• **WHAT TO WORK ON**:
Repetition must be exact and must stop with the line bearing "Given: Toggle the Unwatch eye button". It begins at the first line of the records and includes no pictures.

####################

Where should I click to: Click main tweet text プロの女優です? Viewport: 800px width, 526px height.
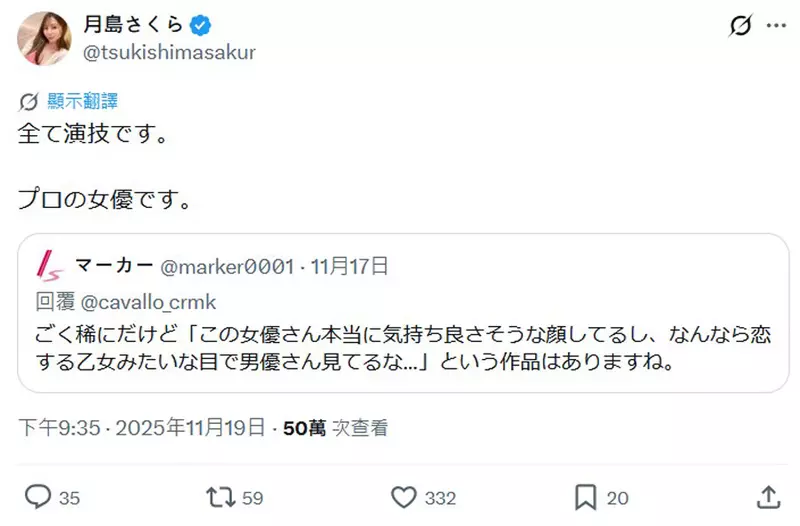point(104,197)
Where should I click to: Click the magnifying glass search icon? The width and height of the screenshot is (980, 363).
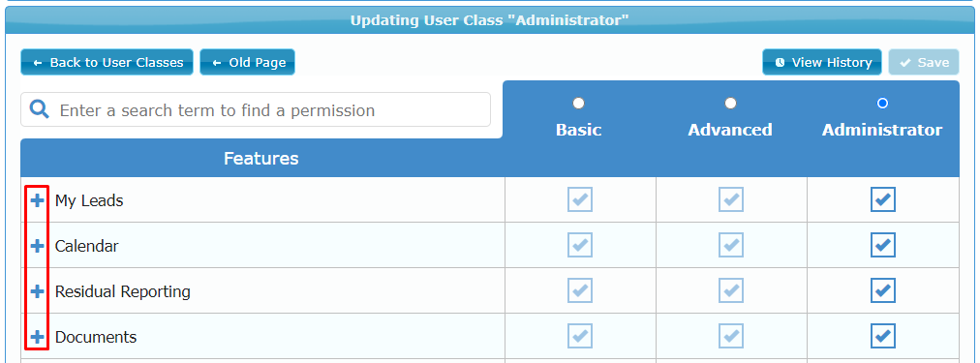(40, 110)
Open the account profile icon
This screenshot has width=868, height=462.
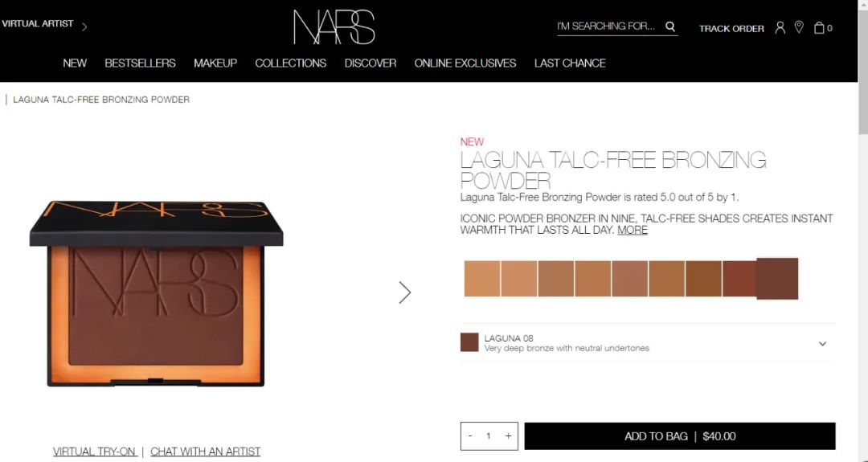click(x=780, y=27)
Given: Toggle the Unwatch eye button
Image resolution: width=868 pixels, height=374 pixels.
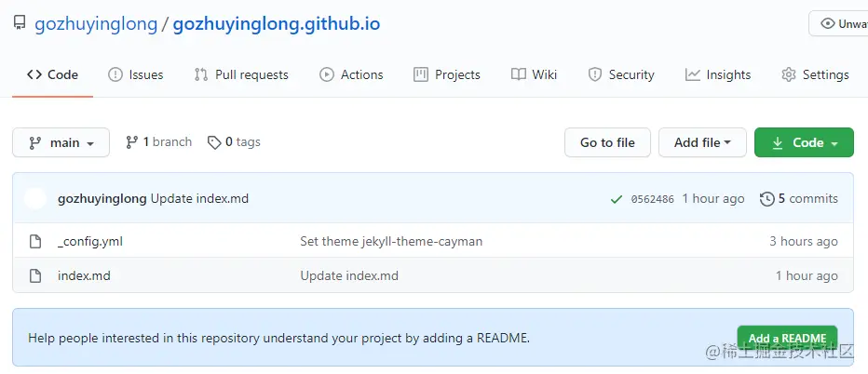Looking at the screenshot, I should pyautogui.click(x=838, y=23).
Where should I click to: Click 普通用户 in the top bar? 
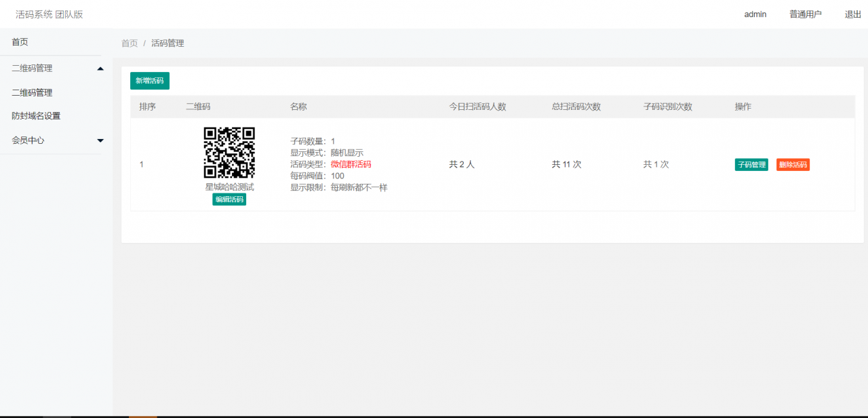click(806, 14)
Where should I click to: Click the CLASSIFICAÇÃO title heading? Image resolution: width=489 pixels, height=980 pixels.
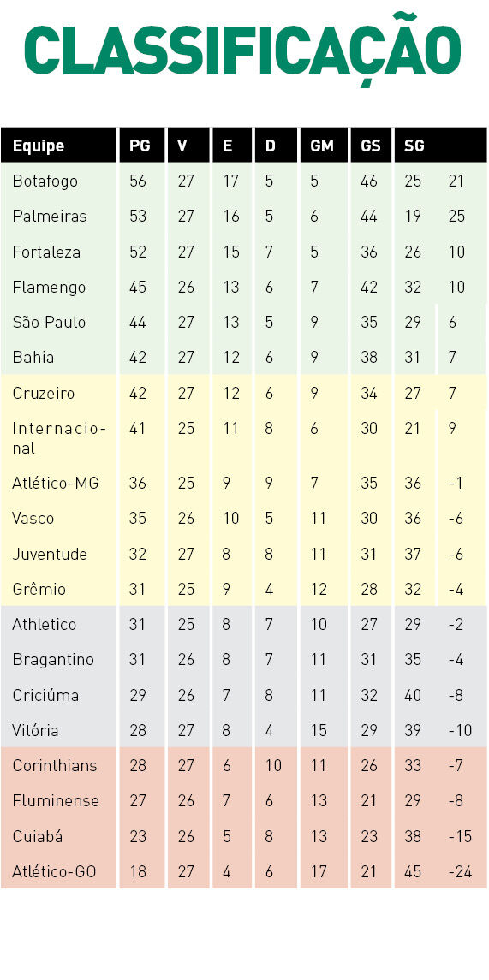(x=242, y=49)
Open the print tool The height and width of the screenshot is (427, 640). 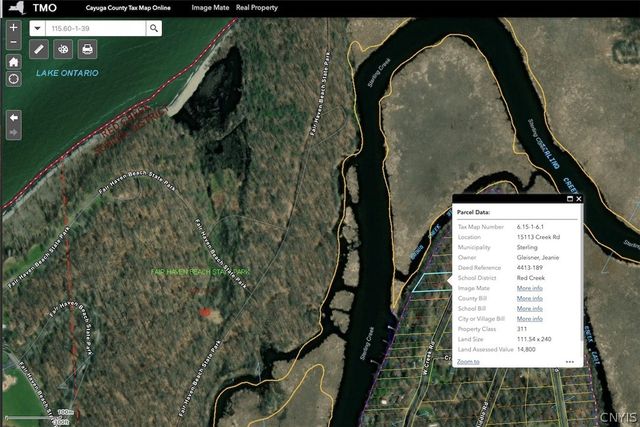pyautogui.click(x=87, y=49)
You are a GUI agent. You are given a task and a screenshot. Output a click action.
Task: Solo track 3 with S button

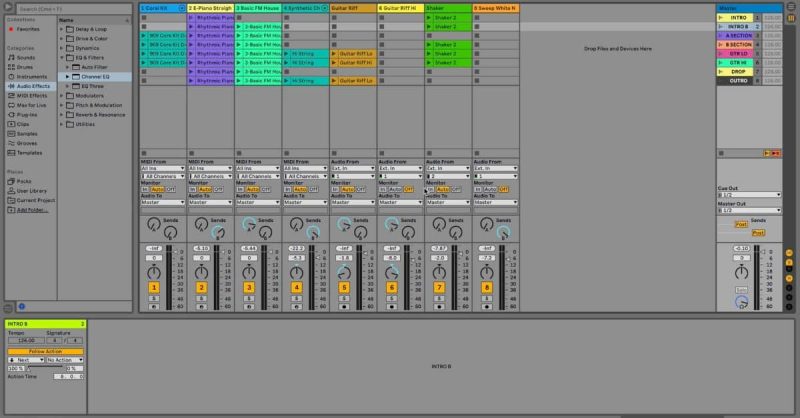(x=249, y=299)
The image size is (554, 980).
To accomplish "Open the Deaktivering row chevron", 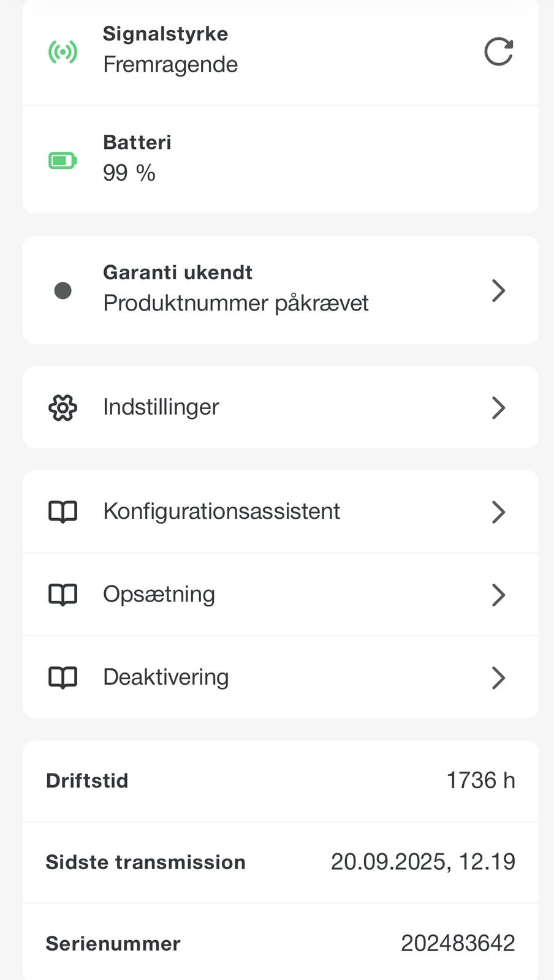I will (x=498, y=677).
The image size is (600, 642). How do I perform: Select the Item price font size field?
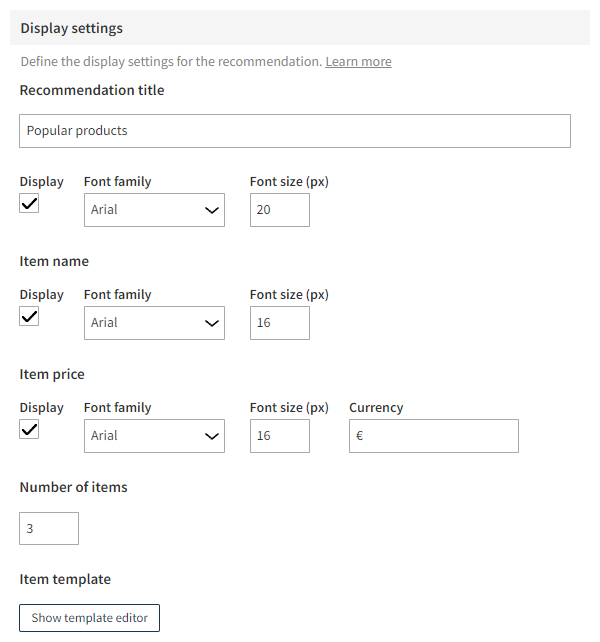pos(279,436)
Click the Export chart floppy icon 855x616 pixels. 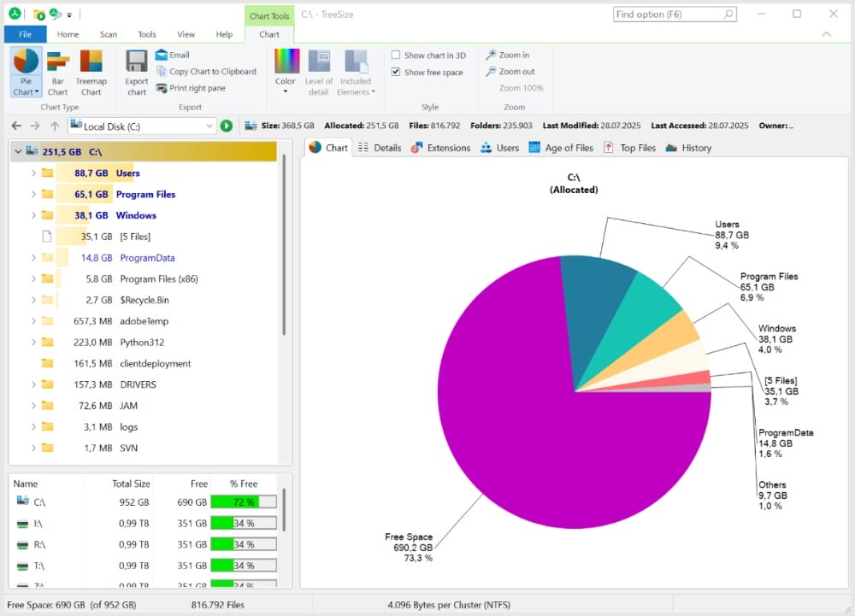(136, 62)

####################

• **SOLUTION TO THIS TASK**:
Where should I click to: Click main tweet text プロの女優です? Viewport: 800px width, 526px height.
point(104,197)
Where should I click to: Click the magnifying glass search icon? The width and height of the screenshot is (980, 363).
(40, 110)
Open the account profile icon
This screenshot has width=868, height=462.
click(x=780, y=27)
Given: Toggle the Unwatch eye button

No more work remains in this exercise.